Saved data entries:
* * *
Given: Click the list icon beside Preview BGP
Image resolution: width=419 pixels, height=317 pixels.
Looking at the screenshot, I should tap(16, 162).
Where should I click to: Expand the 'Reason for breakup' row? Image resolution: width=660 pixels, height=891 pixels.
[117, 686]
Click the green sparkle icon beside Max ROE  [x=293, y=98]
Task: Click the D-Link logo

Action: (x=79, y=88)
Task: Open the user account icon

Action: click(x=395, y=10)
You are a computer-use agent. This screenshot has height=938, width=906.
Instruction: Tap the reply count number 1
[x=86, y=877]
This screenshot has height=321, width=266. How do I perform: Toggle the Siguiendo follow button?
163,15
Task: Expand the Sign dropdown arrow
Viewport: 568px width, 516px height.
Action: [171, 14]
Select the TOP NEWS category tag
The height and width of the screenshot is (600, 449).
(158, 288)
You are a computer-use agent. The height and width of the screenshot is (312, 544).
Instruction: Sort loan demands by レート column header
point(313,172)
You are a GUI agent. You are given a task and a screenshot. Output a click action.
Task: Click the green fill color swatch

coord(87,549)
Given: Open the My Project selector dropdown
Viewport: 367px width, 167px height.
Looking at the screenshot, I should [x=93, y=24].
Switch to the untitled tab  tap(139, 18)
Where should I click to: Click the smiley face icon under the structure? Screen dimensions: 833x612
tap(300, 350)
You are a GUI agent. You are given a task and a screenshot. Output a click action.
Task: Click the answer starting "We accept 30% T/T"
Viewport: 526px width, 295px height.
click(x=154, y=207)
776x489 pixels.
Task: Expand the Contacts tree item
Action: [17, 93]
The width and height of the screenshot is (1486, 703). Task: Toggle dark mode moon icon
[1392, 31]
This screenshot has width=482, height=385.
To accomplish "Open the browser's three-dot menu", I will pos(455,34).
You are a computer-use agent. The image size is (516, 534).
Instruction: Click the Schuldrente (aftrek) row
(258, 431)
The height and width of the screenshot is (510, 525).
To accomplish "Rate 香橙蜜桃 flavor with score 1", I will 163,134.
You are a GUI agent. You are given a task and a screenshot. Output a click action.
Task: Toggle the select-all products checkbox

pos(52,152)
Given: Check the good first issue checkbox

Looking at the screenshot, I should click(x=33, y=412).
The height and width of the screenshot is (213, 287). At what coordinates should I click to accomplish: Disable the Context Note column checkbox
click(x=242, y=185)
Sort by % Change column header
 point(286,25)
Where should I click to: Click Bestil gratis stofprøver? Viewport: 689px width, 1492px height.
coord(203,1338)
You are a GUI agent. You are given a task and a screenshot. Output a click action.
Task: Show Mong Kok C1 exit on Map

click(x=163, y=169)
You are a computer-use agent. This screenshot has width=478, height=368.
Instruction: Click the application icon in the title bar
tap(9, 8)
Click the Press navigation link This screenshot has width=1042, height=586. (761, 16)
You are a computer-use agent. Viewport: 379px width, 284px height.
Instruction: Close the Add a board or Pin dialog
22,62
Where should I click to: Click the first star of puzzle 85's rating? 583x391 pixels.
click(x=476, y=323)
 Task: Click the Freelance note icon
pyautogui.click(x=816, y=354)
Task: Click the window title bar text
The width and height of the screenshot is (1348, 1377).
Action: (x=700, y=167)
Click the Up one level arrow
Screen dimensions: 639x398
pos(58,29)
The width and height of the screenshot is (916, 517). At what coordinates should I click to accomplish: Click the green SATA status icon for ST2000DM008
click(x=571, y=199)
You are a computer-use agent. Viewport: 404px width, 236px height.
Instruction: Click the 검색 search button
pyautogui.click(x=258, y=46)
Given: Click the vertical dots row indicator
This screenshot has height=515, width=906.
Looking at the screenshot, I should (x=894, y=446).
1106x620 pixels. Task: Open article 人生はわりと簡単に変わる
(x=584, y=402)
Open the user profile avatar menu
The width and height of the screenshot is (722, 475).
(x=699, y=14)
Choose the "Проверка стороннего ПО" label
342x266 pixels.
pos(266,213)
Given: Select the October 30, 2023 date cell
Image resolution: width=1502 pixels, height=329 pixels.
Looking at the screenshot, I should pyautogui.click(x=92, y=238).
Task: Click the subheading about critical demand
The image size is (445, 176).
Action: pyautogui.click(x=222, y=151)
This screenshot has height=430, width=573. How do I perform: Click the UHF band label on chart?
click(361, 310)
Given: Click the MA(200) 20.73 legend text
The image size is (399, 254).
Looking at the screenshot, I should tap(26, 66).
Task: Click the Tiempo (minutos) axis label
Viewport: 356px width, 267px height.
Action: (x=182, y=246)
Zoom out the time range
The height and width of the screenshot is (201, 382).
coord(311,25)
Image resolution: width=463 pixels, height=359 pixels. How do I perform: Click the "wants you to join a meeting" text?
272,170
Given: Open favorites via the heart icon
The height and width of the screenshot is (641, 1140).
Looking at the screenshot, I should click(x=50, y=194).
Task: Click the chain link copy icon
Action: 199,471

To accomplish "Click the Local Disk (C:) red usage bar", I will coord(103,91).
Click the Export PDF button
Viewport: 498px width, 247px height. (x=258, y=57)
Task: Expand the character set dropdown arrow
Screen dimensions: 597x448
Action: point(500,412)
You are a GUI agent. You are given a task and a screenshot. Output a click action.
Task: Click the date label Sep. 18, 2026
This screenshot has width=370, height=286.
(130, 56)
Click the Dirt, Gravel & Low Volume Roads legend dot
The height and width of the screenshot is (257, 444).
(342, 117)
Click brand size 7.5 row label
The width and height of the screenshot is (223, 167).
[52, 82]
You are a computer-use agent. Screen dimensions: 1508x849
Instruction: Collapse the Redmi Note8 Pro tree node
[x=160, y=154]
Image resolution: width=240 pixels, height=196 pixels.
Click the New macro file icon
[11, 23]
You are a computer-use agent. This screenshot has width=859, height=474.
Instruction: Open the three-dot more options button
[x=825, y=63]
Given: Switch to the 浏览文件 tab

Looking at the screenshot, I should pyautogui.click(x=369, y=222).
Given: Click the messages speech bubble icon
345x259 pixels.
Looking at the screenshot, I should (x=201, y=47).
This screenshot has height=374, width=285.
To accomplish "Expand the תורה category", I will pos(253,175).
* * *
* [WORK INSTRUCTION]: Your answer must be one number: how many lines of the entries hold the string "beside".

* [RESPONSE BELOW]: 2